When does it become acceptable for an establishment to limit a private conversation?  According to FOX NEWS, “That’s what happened to California resident Matthew Snatchko in 2006 when the youth pastor initiated a conversation about God with three shoppers at the Roseville Galleria mall.”  The article goes on to explain that he was arrested by the mall security station, but that charges were not pressed.

According to the article, Snatchko and the Justice Institute challenged the constitutionality of the mall’s restriction on speech and are now seeking the state’s 3rd Appellate District in Sacramento to hear the case, after a 2008 Superior Court found the Westfield Mall’s Courtesy Guidelines not an infringement on one’s freedom of speech.

The mall requires a permit four days in advance and in a designated area for speaking about ‘one’s political, religious or other noncommercial purpose’.  Snatchko, however, would approach people and ask if he could share with them about his faith in a private conversation, giving them the opportunity to say no.

It is detrimental to every citizen if private conversations, in public places, must meet neutral speech standards.
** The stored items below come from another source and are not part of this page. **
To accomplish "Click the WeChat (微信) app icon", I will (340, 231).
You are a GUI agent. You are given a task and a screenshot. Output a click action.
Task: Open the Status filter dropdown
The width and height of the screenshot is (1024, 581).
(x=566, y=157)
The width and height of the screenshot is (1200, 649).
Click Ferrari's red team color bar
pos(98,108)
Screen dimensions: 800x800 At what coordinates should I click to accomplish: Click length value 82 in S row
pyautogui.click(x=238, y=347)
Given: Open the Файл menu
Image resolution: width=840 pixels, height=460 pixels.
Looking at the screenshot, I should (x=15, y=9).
Imagine not being allowed to talk over lunch about a political news story, or one’s religious views with a friend, because it violates a  private or public establishments regulations.  Though I don’t find the right of privacy at all a Constitutional right, I will throw the right of privacy into this argument, as private conversations about religion, politics and other hot topics must be protected speech everywhere in the United States.

Pacific Justice Institute President Brad Dacus commented, “Singling out religious speech for punishment violates our most basic principles of free expression. If anyone can be arrested for wearing a Christian t-shirt or mentioning God in a shopping mall, we have lost not only our freedom, but our sanity as a society.”
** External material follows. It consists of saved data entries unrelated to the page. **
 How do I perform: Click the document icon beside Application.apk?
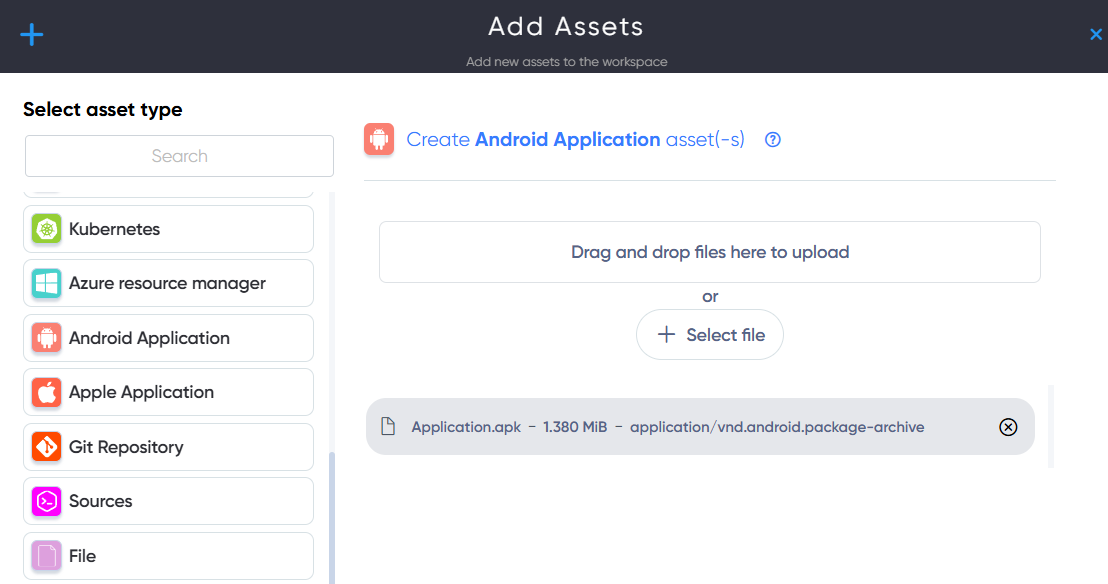[x=388, y=426]
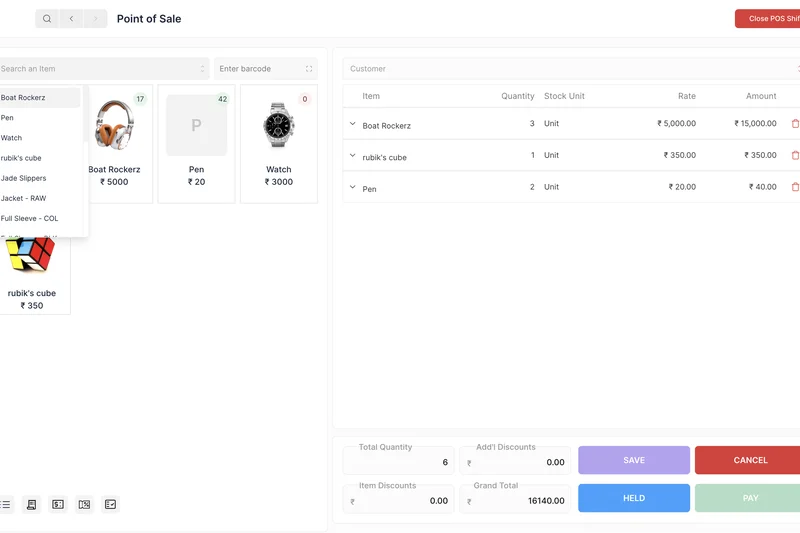Click the blue Held button
Image resolution: width=800 pixels, height=533 pixels.
coord(634,498)
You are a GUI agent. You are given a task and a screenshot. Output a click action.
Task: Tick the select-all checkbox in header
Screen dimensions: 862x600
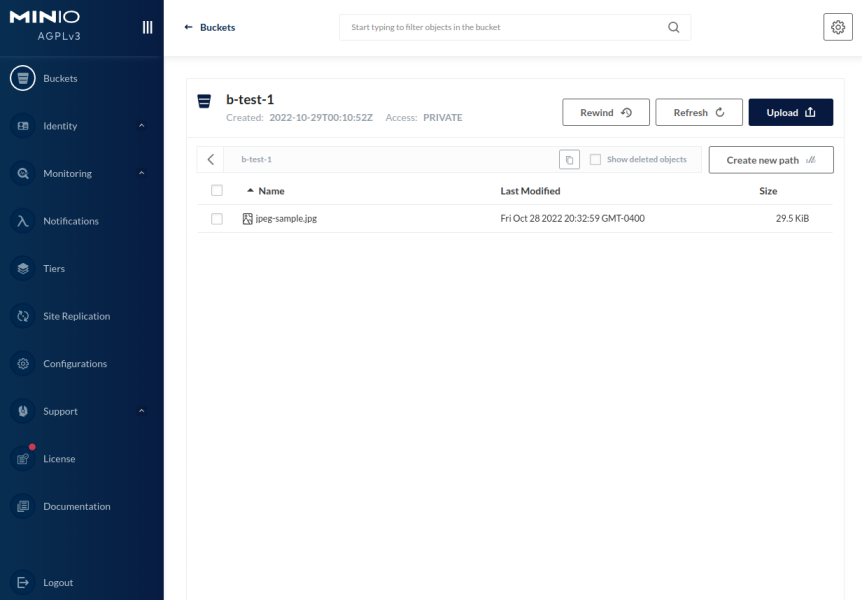point(217,191)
Speech, even speech that may ruffle our feathers, must be protected.  There are very specific areas in which speech has been limited and rightfully so. Walls that have been erected, especially in the arena of obscene speech, have been breached in the name of the First Amendment and this must not be accepted as the standard norm.  Ironoically, speech such as religion and politics, that the Founders intended to protect, is under attack; while speech that would have been found obscene and criminal is now protected.

“The federal Comstock Law of 1873 criminalized the transmission and receipt of “obscene”, “lewd”, or “lascivious” publications through the U.S. mail. U.S. courts looked to the English case of Regina v. Hicklin, 3 L.R.-Q.B. 360 (1868), for a legal definition of obscenity. The Hicklin test was “whether the tendency of the matter charged as obscenity is to deprave and corrupt those whose minds are open to such immoral influences, and into whose hands a publication of this sort may fall.” (http://legal-dictionary.thefreedictionary.com/obscenity)

Diligence, my friends, is not a matter of choice these days.  We must stand up for our Constitutional rights whenever and however they are breached.  We must raise the standard to excellence and not apathetically accept that we have to put up with the base rulings set forth by the secular courts across America.  Set the bar high, demand society to reach for a higher standard of behavior. Expect a fight  from those who cry out in the name of tolerance, but never back away when the political correct card is played. Let’s be bold and take back America for our children.